Friday, June 29, 2012

My Dad

Sorry I haven't been posting as much lately. Since I'm no longer as connected as I usually would be, I will likely write up entries ahead of time, then post them whenever I have access to do so. Today however is a special day and therefore I've made a more concerted effort to get this out in a timely manner. 

June is an important month for me personally, it marks two of the most significant days of my life.  June 13, 1998 was the day I symbolized my dedication in baptism. Fourteen years feels so tiny in comparison with many of the brothers and sisters out there, but it's a decision I'm glad I made, even if it's not been an easy road.

Today's date however marks a much less happy occasion. June 29, 1996 was the day I lost my father. I don't want to make this entry one in which I dwell on that aspect of the past. It was a terrible day, I felt sad and to an extent guilty for a long time. But I've more or less come to peace with what happened and I consider myself blessed first and foremost for the hope of one day seeing him again, and secondly, I feel fortunate that for the most part we were not a family that left things unsaid. My whole life and especially when he became sick he was openly communicative about how much he cared for his family.

I didn't go in to see him once he was gone, I got the to the hospital barely in time to see him in the minutes before he died and while that wasn't the most peaceful memory to end on, one of the brothers suggested that perhaps it was best to remember him alive rather than carry the memory of him deceased. And that's ultimately what I'd like to do in this post.

                                                                                      Mom and Dad on their wedding day
(November 1981)

I did a Google search on him today at the library and found a few interesting hits. One of them was his obituary in the Orlando Sentinel. It simply read:

DAVID J. TINIS, 46...died Saturday, June 29. Mr. Tinis was an electrical engineer for B-E Aerospace. Born in Miami, he moved to Central Florida in 1978. He was a member of Kingdom Hall of Jehovah's Witnesses Plymouth Congregation. Survivors:wife, Marjorie; sons, Phillip, Houston, Anthony, Lake Mary; daughter, Amber, Sorrento; brother Milton, Mount Dora; one grandchild...

While factually accurate, and a perfectly adequate obituary I couldn't help but feel like it was just barely a starting place to describing his life and what kind of person he was.
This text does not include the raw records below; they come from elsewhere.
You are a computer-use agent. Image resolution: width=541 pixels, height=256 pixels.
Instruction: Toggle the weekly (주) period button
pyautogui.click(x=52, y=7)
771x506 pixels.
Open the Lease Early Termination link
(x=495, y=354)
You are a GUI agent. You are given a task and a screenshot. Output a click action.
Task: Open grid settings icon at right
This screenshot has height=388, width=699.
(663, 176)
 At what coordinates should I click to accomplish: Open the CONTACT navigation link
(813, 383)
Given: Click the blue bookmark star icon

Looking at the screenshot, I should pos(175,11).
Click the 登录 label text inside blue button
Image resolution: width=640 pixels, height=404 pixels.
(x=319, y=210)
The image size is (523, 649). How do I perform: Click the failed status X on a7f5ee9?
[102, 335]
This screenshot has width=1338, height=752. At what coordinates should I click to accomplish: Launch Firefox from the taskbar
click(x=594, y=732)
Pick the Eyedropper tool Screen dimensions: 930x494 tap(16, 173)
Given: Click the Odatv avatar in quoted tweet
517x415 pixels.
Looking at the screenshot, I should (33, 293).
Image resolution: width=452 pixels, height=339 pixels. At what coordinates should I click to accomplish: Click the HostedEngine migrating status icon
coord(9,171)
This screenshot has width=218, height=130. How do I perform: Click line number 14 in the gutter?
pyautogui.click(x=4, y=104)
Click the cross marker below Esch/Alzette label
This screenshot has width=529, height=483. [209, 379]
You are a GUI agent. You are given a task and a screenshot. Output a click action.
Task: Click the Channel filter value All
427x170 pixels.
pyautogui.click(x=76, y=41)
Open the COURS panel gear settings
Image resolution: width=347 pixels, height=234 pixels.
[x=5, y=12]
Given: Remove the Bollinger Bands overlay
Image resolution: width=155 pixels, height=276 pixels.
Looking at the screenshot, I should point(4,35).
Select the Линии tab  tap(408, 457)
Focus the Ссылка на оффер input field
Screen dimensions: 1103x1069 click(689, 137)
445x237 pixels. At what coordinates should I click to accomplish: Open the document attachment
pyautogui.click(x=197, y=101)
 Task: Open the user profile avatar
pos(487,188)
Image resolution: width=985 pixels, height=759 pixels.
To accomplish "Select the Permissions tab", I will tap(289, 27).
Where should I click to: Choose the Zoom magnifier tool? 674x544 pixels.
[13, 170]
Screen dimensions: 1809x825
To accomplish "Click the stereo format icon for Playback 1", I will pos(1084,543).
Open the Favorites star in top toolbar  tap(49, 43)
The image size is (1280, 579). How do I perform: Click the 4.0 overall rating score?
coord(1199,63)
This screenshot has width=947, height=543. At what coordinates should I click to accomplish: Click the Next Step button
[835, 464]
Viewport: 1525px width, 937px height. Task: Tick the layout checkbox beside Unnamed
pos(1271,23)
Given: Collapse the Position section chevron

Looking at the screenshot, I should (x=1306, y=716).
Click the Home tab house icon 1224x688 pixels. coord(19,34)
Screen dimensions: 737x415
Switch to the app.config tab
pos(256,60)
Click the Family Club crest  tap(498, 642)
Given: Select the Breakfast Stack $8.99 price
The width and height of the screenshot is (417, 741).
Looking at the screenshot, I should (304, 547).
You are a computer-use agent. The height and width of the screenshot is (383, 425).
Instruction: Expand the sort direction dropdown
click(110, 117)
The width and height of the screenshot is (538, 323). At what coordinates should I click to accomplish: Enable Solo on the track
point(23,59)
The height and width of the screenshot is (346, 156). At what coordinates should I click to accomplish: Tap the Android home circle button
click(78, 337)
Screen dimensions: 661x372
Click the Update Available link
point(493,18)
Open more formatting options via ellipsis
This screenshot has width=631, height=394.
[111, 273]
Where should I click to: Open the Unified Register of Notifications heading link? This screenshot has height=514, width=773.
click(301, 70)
Dad was born in Miami to parents of Filipino and Russian-Jewish descent. They'd met, married and become Jehovah's Witnesses shortly before having my father. His father spent much of the year away working, as a professional chef. Dad always sounded like he was a bit of a nightmare child to have to cope with. With her husband away so much I'm given to understand that my Grandmother frequently called the elders over to deal with my dad's antics.

I've no doubt you could probably fill a book with the things my dad used to get up to. Unfortunately I only heard a fraction of the stories and it's been so long since I've heard them I can only remember a bit of those. But to give you an idea they range from something as innocent as being a young boy disrupting an entire meeting (during the Circuit Overseer's talk) by loudly banging the ceiling tiles in the men's room in an effort to see what was up behind them to building his own cannon as a teenager and taking it out to the water to fire it off and scaring boaters into jumping ship.

Dad giving me early computer lessons
(circa 1983)

He also engaged in perfectly 'normal' pursuits such as going to football games to watch the Miami teams play. (Go Dolphins/'Canes!) He was a good artist, an excellent and adventurous cook, he built his own telescope, was actively engaged in his high school activities, as well as playing football himself in games with other young brothers. Those however came to be discouraged when some of the pioneers had to go off the list from injuries sustained during these games.

Dad was also an active preacher of the good news. Those who knew him as a teenager were generally dubious of his future, given his trouble-making streak however by the time of his death he had served as an elder for many years and he died faithfully even under pressure to accept blood transfusions. I am enormously proud of the name he ended up making for himself.

He was a loving and attentive parent, a strict disciplinarian, and someone who deserved and usually managed to gain your respect. He had the ability to know when to be serious and when to be silly, which sounds like it should be fairly straight forward, but it's surprisingly difficult sometimes to find people who know how to balance the two.

Giggle Times with Dad

He took me to my first football game, basketball game, and hockey game. He never excluded me from typically male oriented activities on the basis of me being a girl. As I think of it, there tends to be this idea that if you're a geek you must like a certain niche of interests and not really expand beyond that. If you're a sports fan you're probably not brainy enough or interested enough to bother with anything a bit more on the intellectual side. And whether he intended to or not, I think my Dad taught me none of those types of boundaries should matter. As long as it doesn't go against Jehovah's principles love anything you want in any combination you want.

I really feel like I owe the best parts of myself to him. And I look forward to the day when I can see him again.